In cases, where you do not have VMware Tools installed, there is a default timeout of 600 seconds which can be changed based on use cases.
HA Orchestrated Restart
This is one of the vSphere 6.5 new features that is part of HA and it is called HA Orchestrated Restart.
Let us look at this as an example. I have certain PSCs in my environment that I would like to start first and then start the vCSA machines.
Here I have created two groups called PSCs and vCSAs and added appropriate VMs to them.
Once done, we will now create a rule that will state that the PSCs need to restart first and only then the vCSAs as seen below.
One thing to keep in my mind is that if the PSCs do not start, then the vCSAs also will not be restarted as these are “hard rules” and cannot be violated.
ProActive HA is another new feature that is introduced with this release of vSphere. It actually depends on DRS to perform the migrations of the VM from one host to another.
This feature is solely introduced to reduce VM downtime. It also completely depends on the Hardware vendors wherein they will be creating a Monitoring tool that can be integrated with vSphere in the form of plug-ins.
Let us look at the use case of this feature. For example, the Memory DIMM on the ESXi host is failed which means that the host is in a “degraded” state and it is possible that it can lead to a possible host down situation, during which the VMs will be restarted on the other healthy hosts within the cluster.
With the help of Health Providers, we can capture the memory DIMM degradation event and the vCenter will then mark this host as degraded and the VMs will be migrated to healthy hosts.
The states are “Healthy”, “Moderate Degradation”, “Severe Degradation” and “Unknown”.

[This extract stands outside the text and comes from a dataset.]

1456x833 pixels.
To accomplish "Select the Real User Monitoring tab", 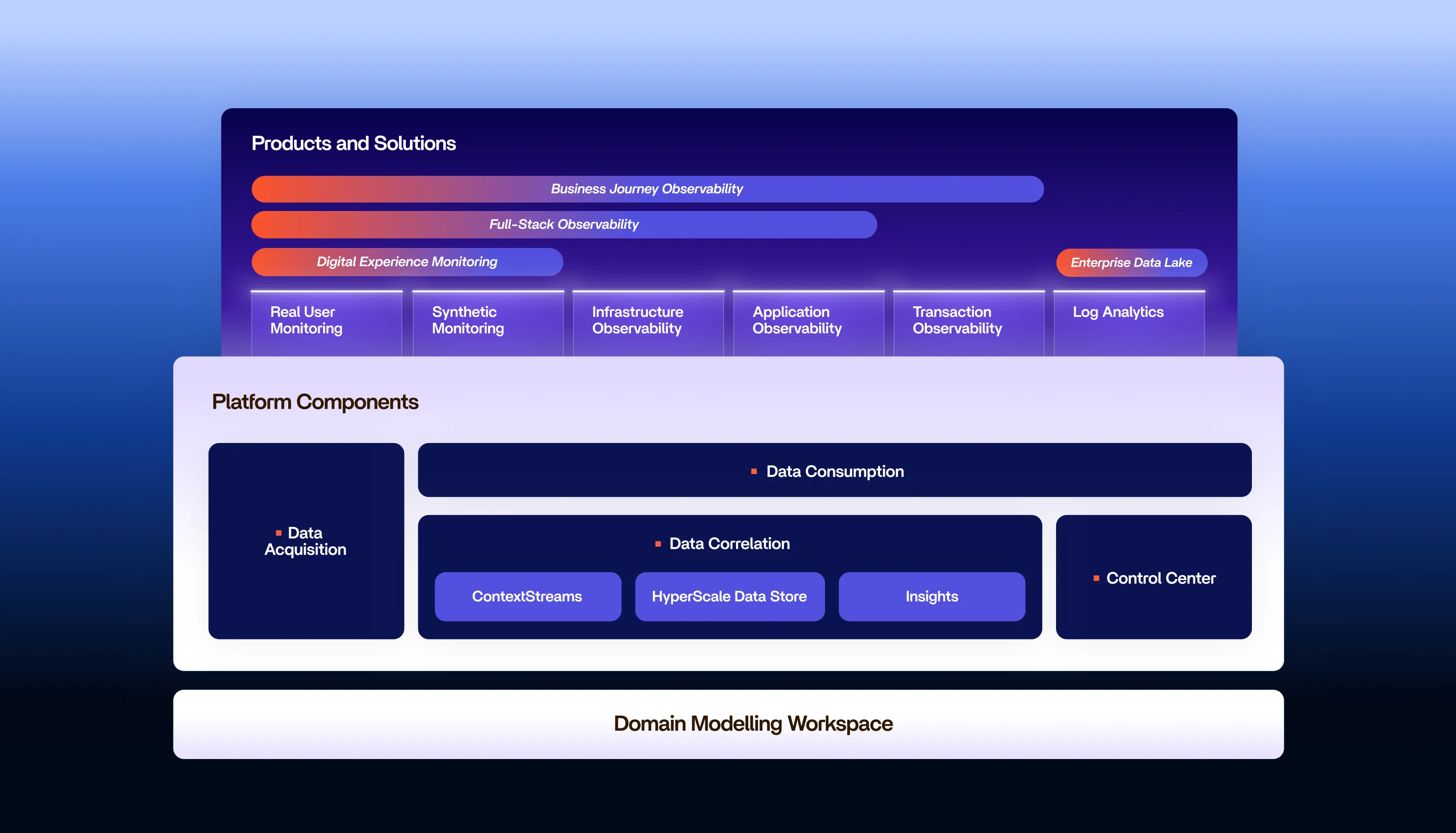I will click(326, 322).
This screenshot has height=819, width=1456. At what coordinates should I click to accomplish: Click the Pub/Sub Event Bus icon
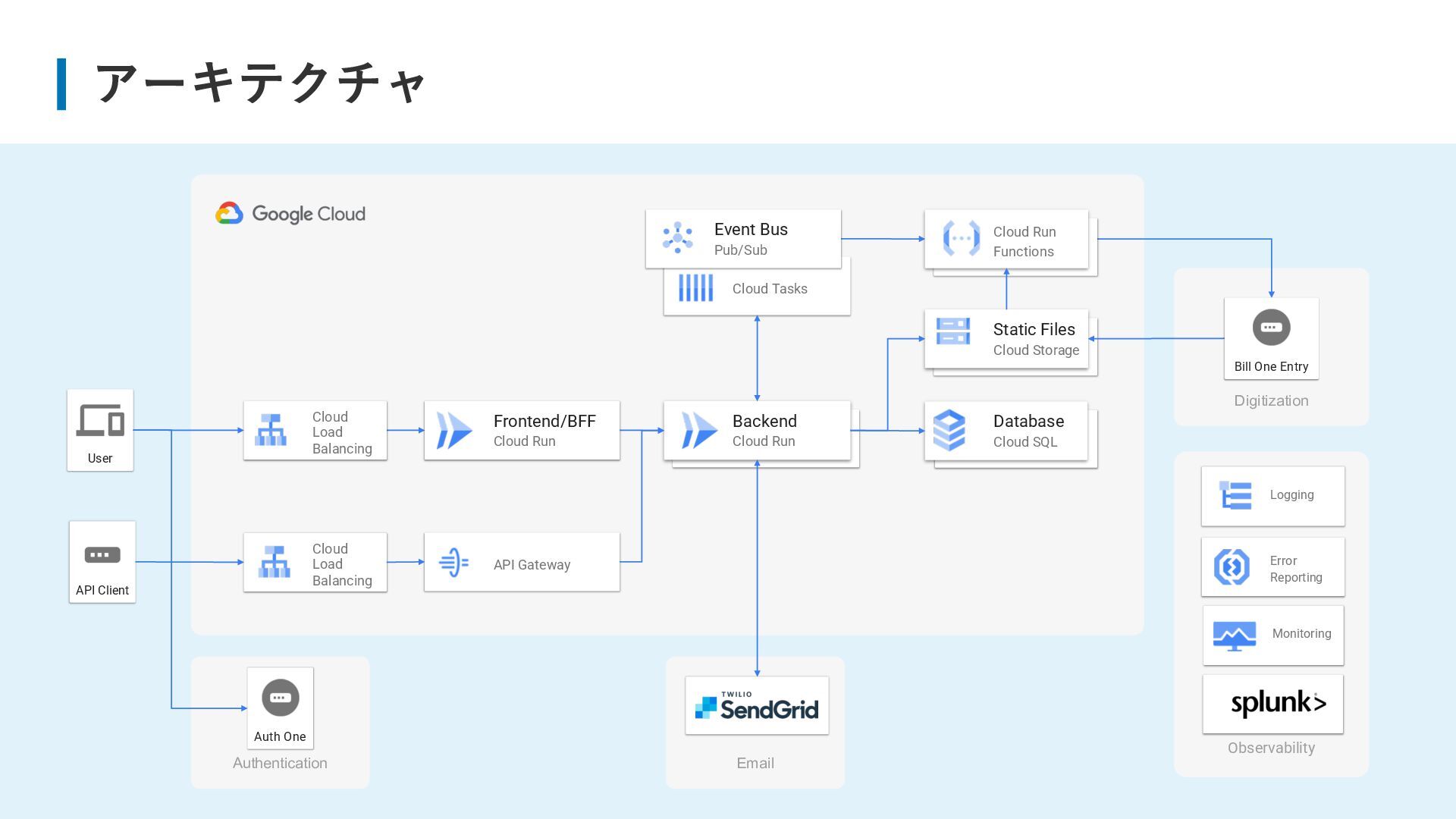click(x=677, y=238)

ProActive HA can respond to different types of failures. Currently, there are five failure events that it can understand.
- Power Supply.
- Fan failure.
In the event of a host degradation, the vCenter can possibly migrate the VMs and put the hosts in one of the two modes: Maintenance mode and Quarantine mode.
In short, Quarantine mode state allows you to configure vMotion of VMs of the cluster if there will be:
- No performance impact on any VM in the cluster (Resource availability)
- None of the hard rules are compromised.
Quarantine mode also makes sure that none of the new VMs in the cluster are placed on that host.
Therefore, there three options available for Partial failures:
- Quarantine mode – Do not add new VMs to the host.
- Maintenance mode – Migrate all VMs of the host and place it in maintenance mode
- Mixed mode – moderate failure, keep VMs running. But for severe failures, it will migrate VMs.